• [TASK REQUIREMENTS]: Once you find the line with "1110x399 pixels. Task: Click", copy it and every line after it through the end of the entries below, exactly as written.

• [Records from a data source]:
—————
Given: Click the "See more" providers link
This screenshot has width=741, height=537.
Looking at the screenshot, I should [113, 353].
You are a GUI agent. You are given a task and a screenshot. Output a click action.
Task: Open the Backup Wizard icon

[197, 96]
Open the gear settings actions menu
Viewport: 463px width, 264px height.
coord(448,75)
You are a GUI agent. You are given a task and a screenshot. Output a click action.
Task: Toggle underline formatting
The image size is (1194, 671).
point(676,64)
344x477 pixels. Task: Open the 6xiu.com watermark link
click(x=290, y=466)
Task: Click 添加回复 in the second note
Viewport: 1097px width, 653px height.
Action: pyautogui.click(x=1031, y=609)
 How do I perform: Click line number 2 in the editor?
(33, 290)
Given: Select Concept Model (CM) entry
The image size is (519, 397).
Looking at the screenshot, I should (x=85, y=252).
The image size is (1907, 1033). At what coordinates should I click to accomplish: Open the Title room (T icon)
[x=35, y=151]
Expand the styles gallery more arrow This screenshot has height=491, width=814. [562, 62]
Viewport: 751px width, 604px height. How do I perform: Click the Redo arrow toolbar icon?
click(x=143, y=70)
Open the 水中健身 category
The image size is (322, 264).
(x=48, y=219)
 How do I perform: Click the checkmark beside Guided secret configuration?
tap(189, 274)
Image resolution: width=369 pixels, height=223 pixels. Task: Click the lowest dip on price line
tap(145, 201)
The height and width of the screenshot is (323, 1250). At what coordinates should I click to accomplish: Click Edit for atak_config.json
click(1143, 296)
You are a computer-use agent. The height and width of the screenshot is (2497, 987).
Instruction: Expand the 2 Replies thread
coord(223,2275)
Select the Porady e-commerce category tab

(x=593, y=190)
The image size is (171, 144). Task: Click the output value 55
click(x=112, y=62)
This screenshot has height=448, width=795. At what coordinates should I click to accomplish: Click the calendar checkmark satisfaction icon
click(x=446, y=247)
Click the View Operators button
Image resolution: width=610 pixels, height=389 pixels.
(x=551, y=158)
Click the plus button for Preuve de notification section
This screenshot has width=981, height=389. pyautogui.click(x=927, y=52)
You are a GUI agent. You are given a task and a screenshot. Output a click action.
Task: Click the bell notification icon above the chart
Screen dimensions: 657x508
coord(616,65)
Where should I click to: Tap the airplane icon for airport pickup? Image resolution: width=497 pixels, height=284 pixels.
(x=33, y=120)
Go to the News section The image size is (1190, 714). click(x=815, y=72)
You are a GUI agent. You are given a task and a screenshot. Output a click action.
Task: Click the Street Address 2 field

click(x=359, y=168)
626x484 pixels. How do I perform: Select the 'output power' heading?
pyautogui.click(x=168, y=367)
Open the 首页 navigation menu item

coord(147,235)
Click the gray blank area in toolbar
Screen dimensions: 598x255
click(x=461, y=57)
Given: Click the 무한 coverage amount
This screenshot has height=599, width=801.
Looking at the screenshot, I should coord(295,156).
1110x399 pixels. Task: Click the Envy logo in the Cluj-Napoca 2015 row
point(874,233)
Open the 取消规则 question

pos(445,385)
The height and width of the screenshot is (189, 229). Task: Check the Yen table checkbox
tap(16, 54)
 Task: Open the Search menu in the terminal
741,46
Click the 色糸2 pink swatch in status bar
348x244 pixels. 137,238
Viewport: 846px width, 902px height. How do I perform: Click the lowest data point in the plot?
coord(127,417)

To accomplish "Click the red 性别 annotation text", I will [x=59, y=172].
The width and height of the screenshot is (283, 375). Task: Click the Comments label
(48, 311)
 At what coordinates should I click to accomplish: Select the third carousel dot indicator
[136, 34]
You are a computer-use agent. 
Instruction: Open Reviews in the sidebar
—————
• [FINISHED TASK]:
1110x399 pixels. Task: Click the Envy logo in the Cluj-Napoca 2015 row
point(874,233)
Open the 取消规则 question

pos(445,385)
The height and width of the screenshot is (189, 229). Task: Check the Yen table checkbox
tap(16, 54)
 Task: Open the Search menu in the terminal
741,46
Click the 色糸2 pink swatch in status bar
348x244 pixels. 137,238
Viewport: 846px width, 902px height. How do I perform: Click the lowest data point in the plot?
coord(127,417)

To accomplish "Click the red 性别 annotation text", I will [x=59, y=172].
The width and height of the screenshot is (283, 375). Task: Click the Comments label
(48, 311)
 At what coordinates should I click to accomplish: Select the third carousel dot indicator
[136, 34]
You are a computer-use agent. 
Instruction: Open Reviews in the sidebar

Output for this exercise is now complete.